The problem is at the strategic level, there is a range of outcomes from ideal to disastrous, and opponents with the reverse valuations. We can envision an ideal set of outcomes, but the fact that we can't accomplish it does not necessarily mean we should quit. Things could be worse. They *were* worse on September 10, 2001.

Can you name even one case where the military did not have a simple - achievable - strategic goal of obvious importance, and yet the overall mission was considered a success?

Again, what is the goal (or goals plural) of the American military mission in Afghanistan?

Is it achievable?

Is it being achieved?

How much will it cost to achieve it?

The Taliban leadership has explicitly said that they would give al Qaeda safe harbor, so if they take over Afghanistan, al Qaeda is sure to follow, not there's much ideological daylight between the two.

Joshua Foust has a good piece on our strategic interests, starting here, and Part II here.

Bailing on Afghanistan is going to widen the Taliban's area of operations, which can't be helpful to Pakistan, and Pakistan is still having serious problems with the Taliban in the Swat Valley.

On tactics, there have been too many civilian casualties in the past, which the Taliban has taken advantage of, and the rules of engagement have been tightened. Bottom line, I think Obama should be given a fair shot to let McChrystal do his job.

I think you're profoundly confused. It is to me obvious that reestablished Taliban rule would be ipso facto an establishment of at least a potential safe haven for those who might plan attacks, should they choose to exploit it. Do we really expect Taliban to spend time fighting and rooting out anti-Western militancy this time merely because we might get mad again? We let them come back once (in that scenario). How scared will they be? To me the relevant questions are three:

1) Are we preventing the return of Taliban rule by staying/How much does the likelihood of the return of Taliban rule go up when we withdraw or substantially downscale the mission?

2) How likely is it that if Taliban rule returned, AlQaeda would seek to exploit it?
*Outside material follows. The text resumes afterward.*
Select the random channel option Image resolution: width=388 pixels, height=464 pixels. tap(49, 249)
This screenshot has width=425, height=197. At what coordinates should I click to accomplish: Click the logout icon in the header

If they did so choose, what is our capability to hunt and kill those planning to attack the West absent a large presence on the ground?

3) Should Al Qaeda (or those with like motives) move into a safe haven in Afghanistan, and we are unable to detect or destroy them, what is the likelihood that plans made in Afghanistan could effect a successful terrorist strike against the West in any case, given the much tighter world-wide intelligence and security network than was in place on 9/11/01?

Lastly, the overarching startegic question for the U.S. and the West is the following: which is the better strategy for minimizing any threat from the region from a cost-to-efficacy standpoint: attempting over the relatively short run (5-10 years) to establish a stable enough government in Afghanistan that we can largely rely on it to police threats posed from within its borders to other countries, or dispensing with concern over the make-up of any government there and merely asserting authority for the West to police such threats irrespective of Afghan sovereignty by means determined by us (largely drone strikes and commando raids, as well as continuous small-team covert and spy presence) for an undefined period of time into the future?